7 Rules for Trying Your Best

by STEVE BLOOM

Barbell Pushup Smoke

One of the first things I often hear out of someone’s mouth, after they attempt to do something and fail, is that they tried their best. It’s good to know that even if you couldn’t get what you wanted, you at least pushed yourself hard to succeed. But what exactly does it mean to try your best?

My version of trying your best seems to be different from how a lot of other people see it. I’ve seen many half-heartedly attempt to accomplish something only to proclaim proudly they had tried their best. But to me, trying your best means actually doing everything you possibly can do to make something happen.

Doing Your Best

There are going to be many instances when I make a solid attempt to succeed in something only to fall short. Perhaps my skills aren’t strong enough or my timing is off. There could be any number of reasons why I didn’t make it happen. My biggest concern is to ensure that not trying my hardest isn’t one of those reasons.

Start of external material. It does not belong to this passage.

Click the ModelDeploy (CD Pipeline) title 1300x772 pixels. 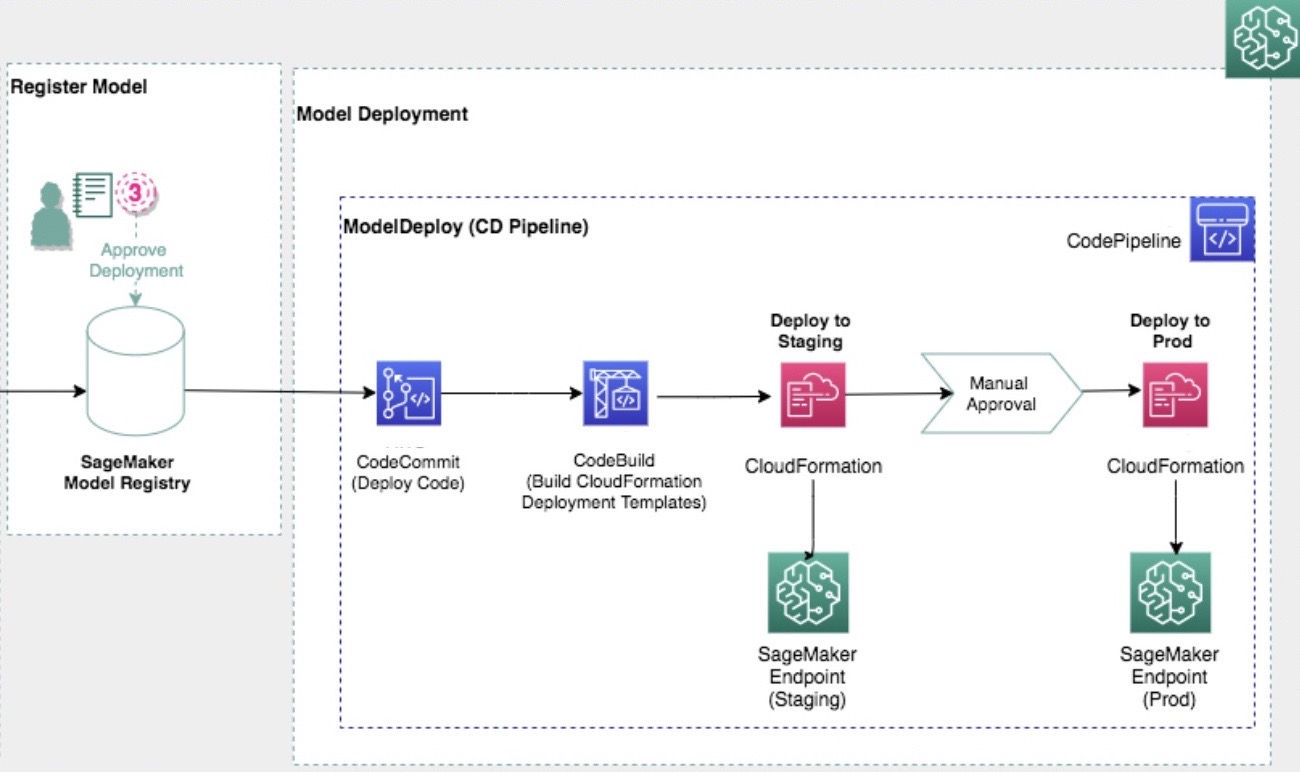[466, 227]
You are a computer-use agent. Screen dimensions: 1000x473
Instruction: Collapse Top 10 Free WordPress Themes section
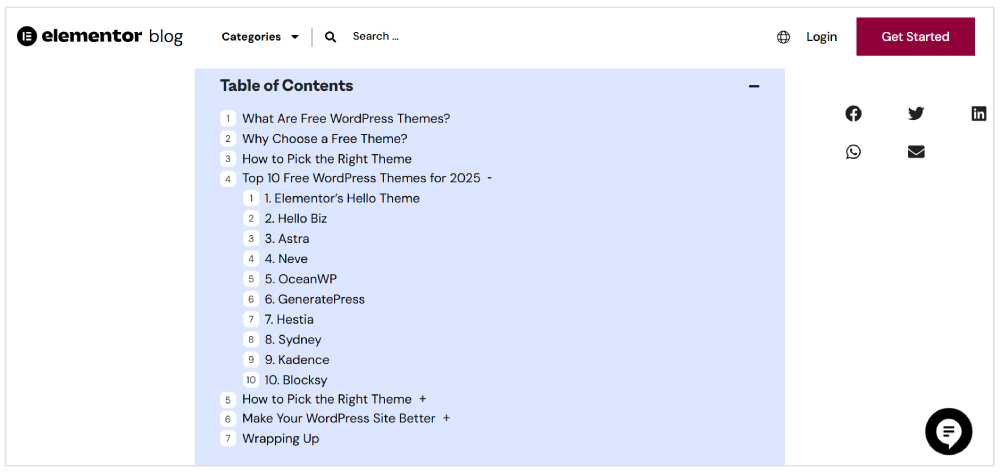pos(489,178)
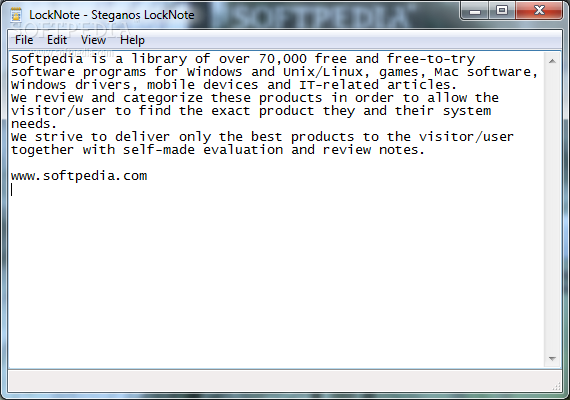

I hate the thought of failing at something simply because I didn’t do everything I could have possibly done to make it happen. There could be times when I really could have succeeded if only I’d truly tried my best. Not trying my best seems like a way to miss opportunities.

So I’ve developed a list of rules I hold myself to so I make sure I’m always trying my best.

1. Go 100% all in

The first rule of trying your best is to make sure you’re actually doing your best. It seems so simple, but this is one thing most people forget about. Trying your best implies you gave 100% effort. Anything below that number means you’re not doing all you can.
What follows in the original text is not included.